Взять хотя бы, как мы начищали на кухне плиту. Эти плиты во времена детства и юности были огромные, тускло мерцавшие, теплом пышущие махины. На зеркале плиты – многочисленные тяжелые дверцы с засовами, за которыми скрывались всевозможные духовки, большие и малые, дымоходные трубки, и, наконец, была сама топка…
Не так просто найти слова, чтобы описать спор черного и ясного. Ясными были точно золото сиявшие перильца вдоль плиты, со свисающими кухонными полотенцами, да латунные кругленькие ручки на некоторых маленьких дверцах (эти ручки каждое утро нужно начищать «Латуни́цей», омерзительной желто-жидкой пастой). И ясным было гудящее пламя внутри тяжелой литой чугунины. Бывало, откроешь топочную дверцу, когда пылает вовсю, и сразу ощутишь, как жар крепок: разглядишь прозрачную желто-алую занавеску, которую то синим прошьет, то белым, то лиловым, услышишь рычание, потрескивание, пофыркивание… И тут же огонь приляжет, вожмется в ржавые уголья. Надо как можно скорей закрыть дверцу – «удержать жар». Удержать внутри, не дать ослабнуть.
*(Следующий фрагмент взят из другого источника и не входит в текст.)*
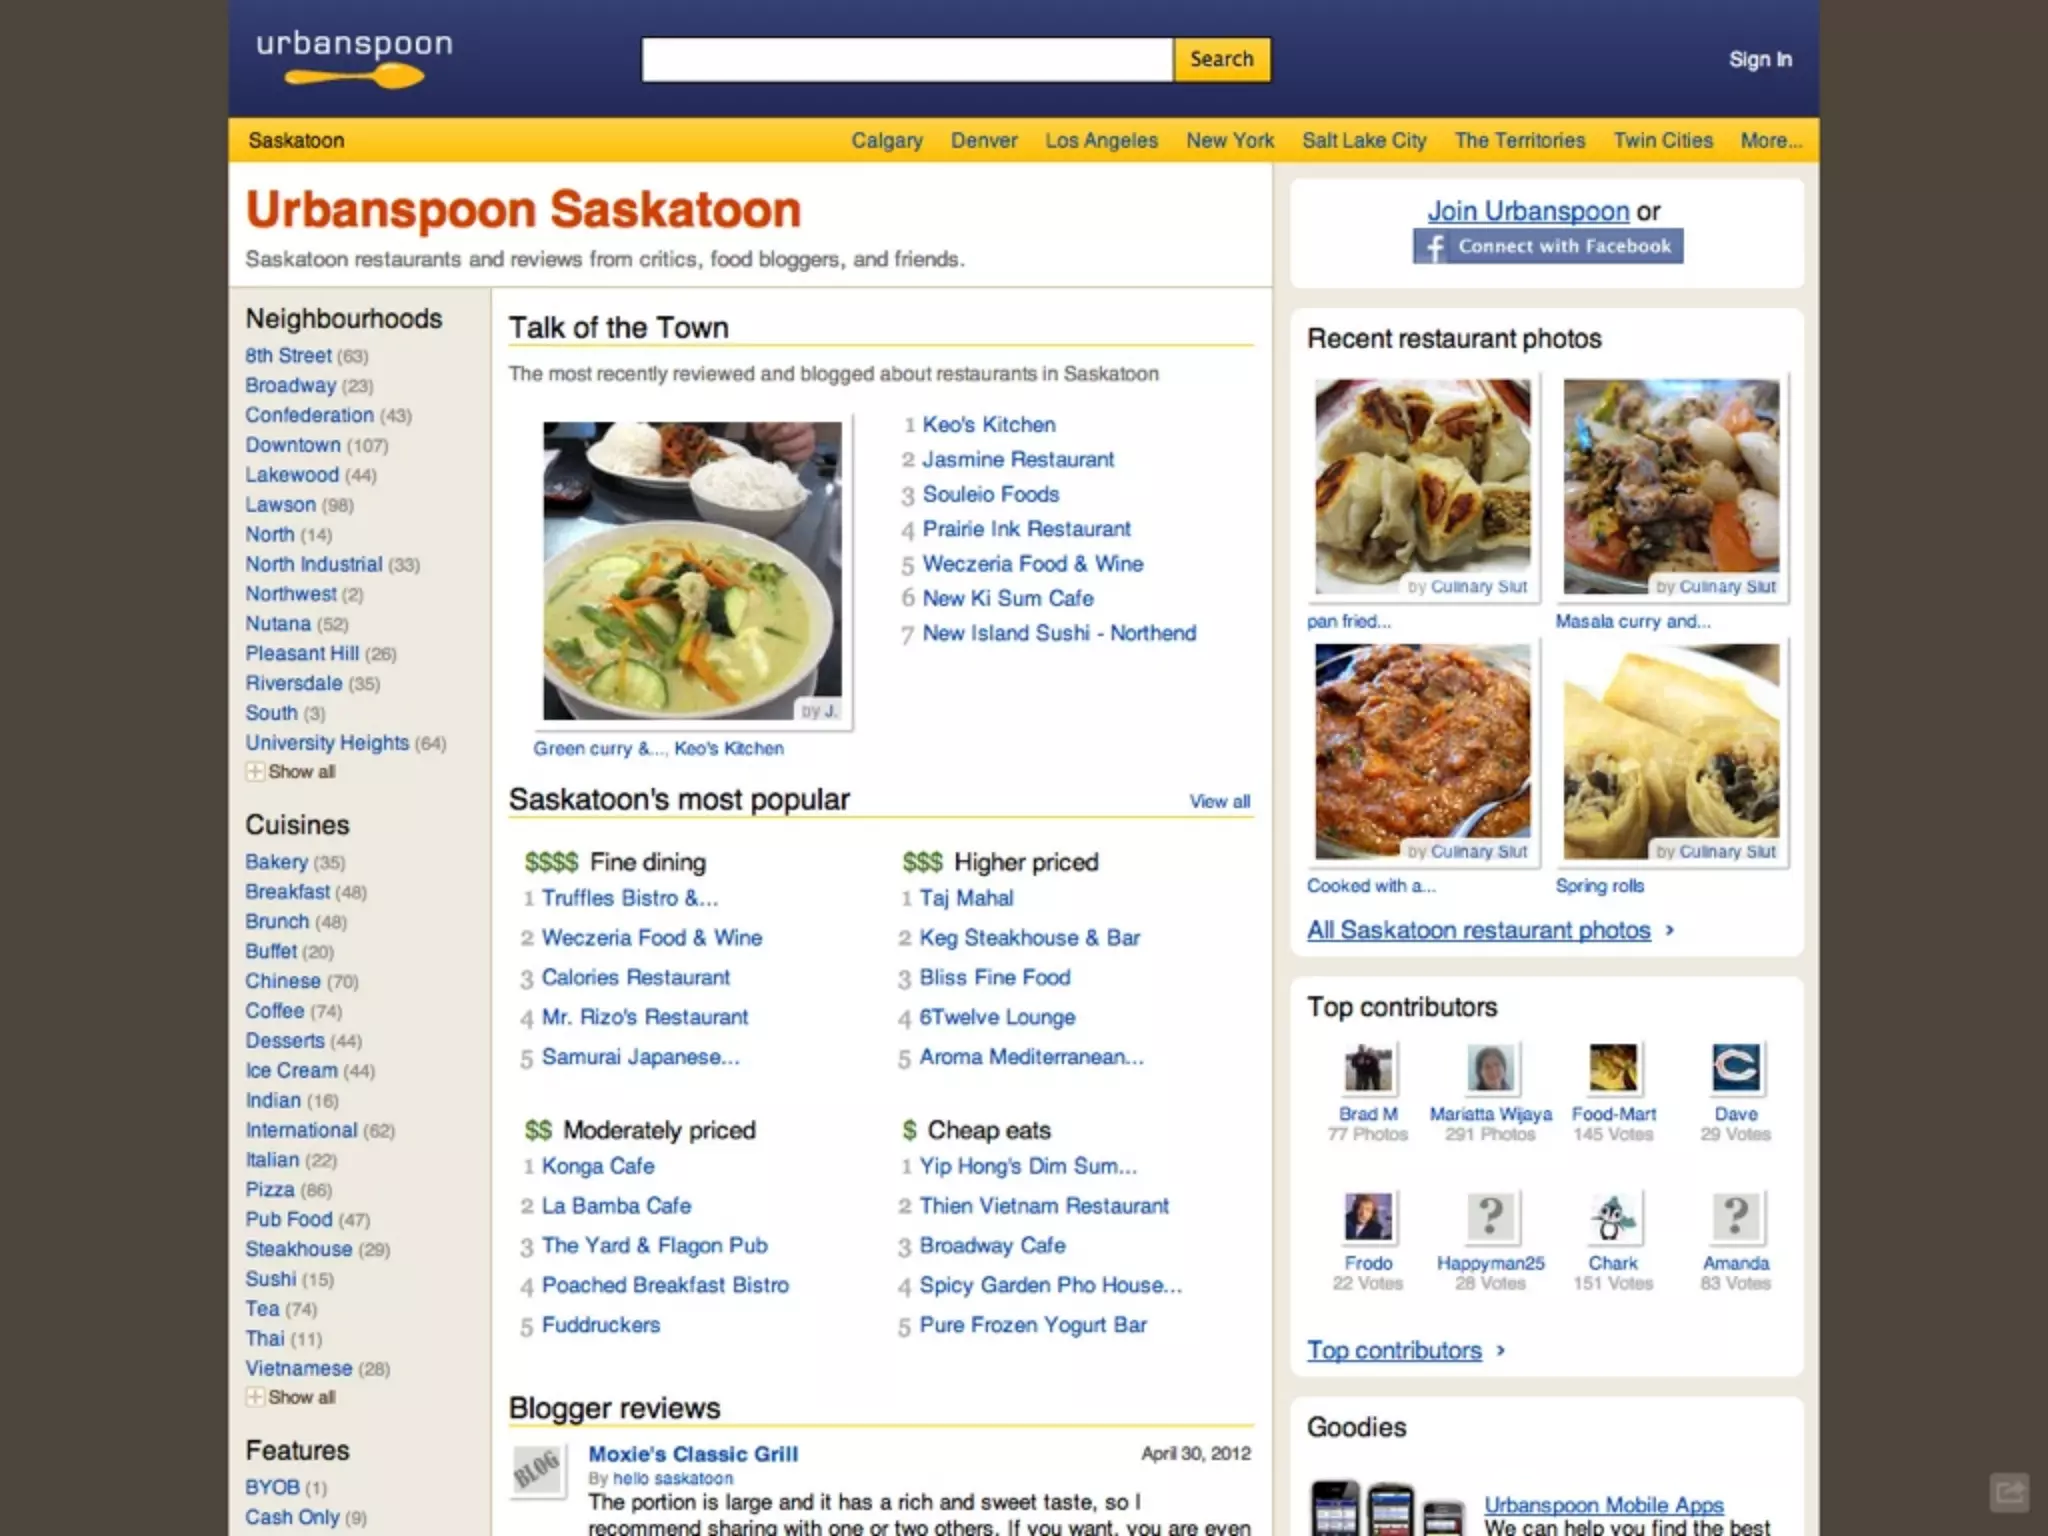Open the green curry photo thumbnail

point(692,570)
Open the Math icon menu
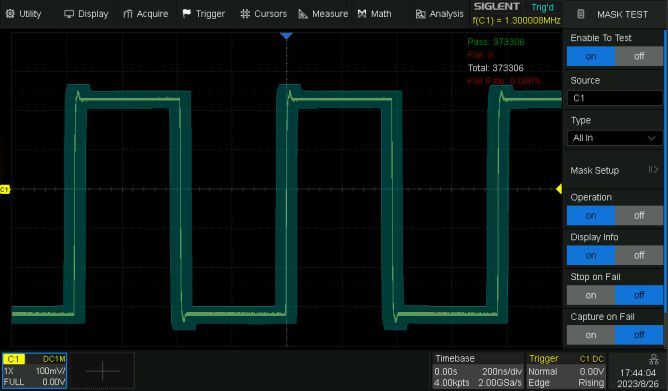The image size is (668, 391). (x=374, y=14)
Что же до черного, то вокруг плиты было много его оттенков. В отличие от своих нынешних сестриц, которых топят только мазутом или антрацитом, наша плита принимала разное топливо. Мне больше всего памятен простой каменный уголь. У него особая яркость, блеск и лоск. Возьми кусок хорошего угля – на сколе непременно заметишь стиснутые слои мертвой древесины, уж миллионы лет как мертвой. Уголь издает свечение. Сверкает черными искрами. Деревья поглощали жар солнца – топка его выпустит. Каменный уголь глянцевит. А вот кокс – тот матовый, приглушенно-черный, будто однажды уже горел, как вулканическая лава, а ведь и вправду горел. Пыль обычного угля – твердая и лучится, точно стеклянная, коксовая же пыль – мягкая, тускловатая – словно вбирает в себя свет. Часть угольного порошка слеживается в правильные плоские куски и начинает напоминать подушечки. Такие впору класть в изголовье к мертвым куклам, думала я, или угощать ими, будто мятными, чертенят. Нас самих потчевали древесным углем, когда у нас болел живот. Вероятно, поэтому мне приходило в голову, что какие-то другие существа тоже поедают уголь. И еще, даже когда я была совсем маленькой, мне чудилось, что за открытой топочной дверцей – сам зев преисподней. Туда так и затягивает. Хочется подобраться все ближе, ближе, но – чтоб в последний момент отскочить, отвернуться. В школе нам объясняли, что человек – тоже печь и внутри у него собственные процессы сгорания… Зато за другими дверцами могли скрываться ряды пышных поднявшихся хлебов или булок. И оттуда струился лучший на свете запах – запах горячего дрожжевого печева или – лишь чуточку менее восхитительный – сахарно-молочно-яичный дух, дух свежей корочки на пироге. Время от времени – старые плиты были с норовом! – партия сдобок в рифленых бумажных формочках выходила из духовки почернелой, навеки загубленной, с гарью и вонью, что опять наводило на мысли о гадких подушечках, теперь уже из золы; не отсюда ли берется зола, что в сказке вываливается изо рта у непослушных детей или попадается им в рождественском чулке?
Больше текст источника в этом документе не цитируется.